● What to work on
Whenever a line in this data holds the word "agent", report that line in full.

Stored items
Segment Open
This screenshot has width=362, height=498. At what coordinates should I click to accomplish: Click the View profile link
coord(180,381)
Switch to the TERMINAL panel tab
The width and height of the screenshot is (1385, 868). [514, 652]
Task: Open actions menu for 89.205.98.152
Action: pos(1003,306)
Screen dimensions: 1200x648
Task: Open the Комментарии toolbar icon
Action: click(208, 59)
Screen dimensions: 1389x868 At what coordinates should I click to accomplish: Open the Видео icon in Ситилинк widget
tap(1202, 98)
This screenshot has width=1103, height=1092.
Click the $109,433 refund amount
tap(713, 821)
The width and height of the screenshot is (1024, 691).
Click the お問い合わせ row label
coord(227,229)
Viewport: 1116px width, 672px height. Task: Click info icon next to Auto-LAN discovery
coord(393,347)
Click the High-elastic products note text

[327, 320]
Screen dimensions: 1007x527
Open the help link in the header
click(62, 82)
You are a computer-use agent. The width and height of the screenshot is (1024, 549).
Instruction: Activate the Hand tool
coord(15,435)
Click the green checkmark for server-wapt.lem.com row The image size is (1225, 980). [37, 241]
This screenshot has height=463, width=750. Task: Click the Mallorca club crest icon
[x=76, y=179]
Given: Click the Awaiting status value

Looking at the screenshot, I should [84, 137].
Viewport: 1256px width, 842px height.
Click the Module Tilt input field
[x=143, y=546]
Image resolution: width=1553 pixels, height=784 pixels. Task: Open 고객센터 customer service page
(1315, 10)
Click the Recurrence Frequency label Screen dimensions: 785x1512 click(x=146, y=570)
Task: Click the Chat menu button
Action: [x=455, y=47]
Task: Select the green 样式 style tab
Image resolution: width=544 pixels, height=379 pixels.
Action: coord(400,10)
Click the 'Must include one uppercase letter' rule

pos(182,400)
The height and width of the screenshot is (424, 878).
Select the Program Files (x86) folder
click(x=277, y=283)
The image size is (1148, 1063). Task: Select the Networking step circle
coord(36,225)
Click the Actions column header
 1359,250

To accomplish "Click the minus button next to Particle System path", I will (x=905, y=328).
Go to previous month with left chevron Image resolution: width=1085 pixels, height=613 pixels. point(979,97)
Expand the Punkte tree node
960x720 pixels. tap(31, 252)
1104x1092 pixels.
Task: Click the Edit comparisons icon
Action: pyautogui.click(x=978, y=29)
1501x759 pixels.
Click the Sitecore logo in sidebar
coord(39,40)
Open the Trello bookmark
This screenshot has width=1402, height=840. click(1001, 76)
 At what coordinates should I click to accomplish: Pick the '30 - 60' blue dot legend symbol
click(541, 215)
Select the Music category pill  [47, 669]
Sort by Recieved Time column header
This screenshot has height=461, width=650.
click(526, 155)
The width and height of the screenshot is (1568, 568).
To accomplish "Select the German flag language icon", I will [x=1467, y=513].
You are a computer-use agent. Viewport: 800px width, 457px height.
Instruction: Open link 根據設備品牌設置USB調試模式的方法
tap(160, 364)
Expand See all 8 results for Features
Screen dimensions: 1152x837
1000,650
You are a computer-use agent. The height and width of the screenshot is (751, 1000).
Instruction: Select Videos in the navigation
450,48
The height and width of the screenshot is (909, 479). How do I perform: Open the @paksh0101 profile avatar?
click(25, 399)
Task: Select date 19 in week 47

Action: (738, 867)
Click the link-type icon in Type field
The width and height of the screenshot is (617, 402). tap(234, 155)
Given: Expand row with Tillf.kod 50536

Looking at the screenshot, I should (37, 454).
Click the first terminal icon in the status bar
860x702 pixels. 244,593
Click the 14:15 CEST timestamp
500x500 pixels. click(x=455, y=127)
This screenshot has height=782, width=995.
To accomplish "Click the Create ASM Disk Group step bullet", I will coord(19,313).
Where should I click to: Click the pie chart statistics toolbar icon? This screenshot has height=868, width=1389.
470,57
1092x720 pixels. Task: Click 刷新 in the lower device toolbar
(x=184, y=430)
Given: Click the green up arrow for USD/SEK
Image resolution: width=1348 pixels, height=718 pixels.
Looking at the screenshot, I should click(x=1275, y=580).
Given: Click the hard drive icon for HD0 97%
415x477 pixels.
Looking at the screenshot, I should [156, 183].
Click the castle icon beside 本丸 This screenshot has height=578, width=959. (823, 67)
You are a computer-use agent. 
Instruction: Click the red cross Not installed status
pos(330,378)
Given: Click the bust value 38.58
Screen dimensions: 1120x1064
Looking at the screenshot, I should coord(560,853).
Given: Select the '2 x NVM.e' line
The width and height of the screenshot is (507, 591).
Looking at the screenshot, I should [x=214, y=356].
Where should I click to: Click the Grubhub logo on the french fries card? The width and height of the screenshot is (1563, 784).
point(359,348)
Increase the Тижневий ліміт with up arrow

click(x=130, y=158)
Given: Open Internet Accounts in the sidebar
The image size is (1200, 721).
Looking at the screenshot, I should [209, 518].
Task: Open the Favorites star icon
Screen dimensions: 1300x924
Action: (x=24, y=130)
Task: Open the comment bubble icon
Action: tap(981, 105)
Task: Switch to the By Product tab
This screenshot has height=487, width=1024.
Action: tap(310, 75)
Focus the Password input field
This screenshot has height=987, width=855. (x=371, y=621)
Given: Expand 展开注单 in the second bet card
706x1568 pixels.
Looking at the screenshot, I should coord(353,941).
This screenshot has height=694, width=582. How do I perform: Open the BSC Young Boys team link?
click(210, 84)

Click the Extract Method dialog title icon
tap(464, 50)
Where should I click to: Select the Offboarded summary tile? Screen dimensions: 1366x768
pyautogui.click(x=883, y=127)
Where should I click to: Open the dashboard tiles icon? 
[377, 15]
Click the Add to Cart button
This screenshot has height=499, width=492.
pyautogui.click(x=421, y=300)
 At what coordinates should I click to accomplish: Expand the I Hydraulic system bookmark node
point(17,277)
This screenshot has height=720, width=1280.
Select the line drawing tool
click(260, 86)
Segment Closed
● Answer box
You are a computer-use agent. The width and height of the screenshot is (1024, 549).
You are a computer-use agent. Viewport: 800px width, 457px height.
You are a computer-use agent. The height and width of the screenshot is (751, 1000).
You are a computer-use agent. 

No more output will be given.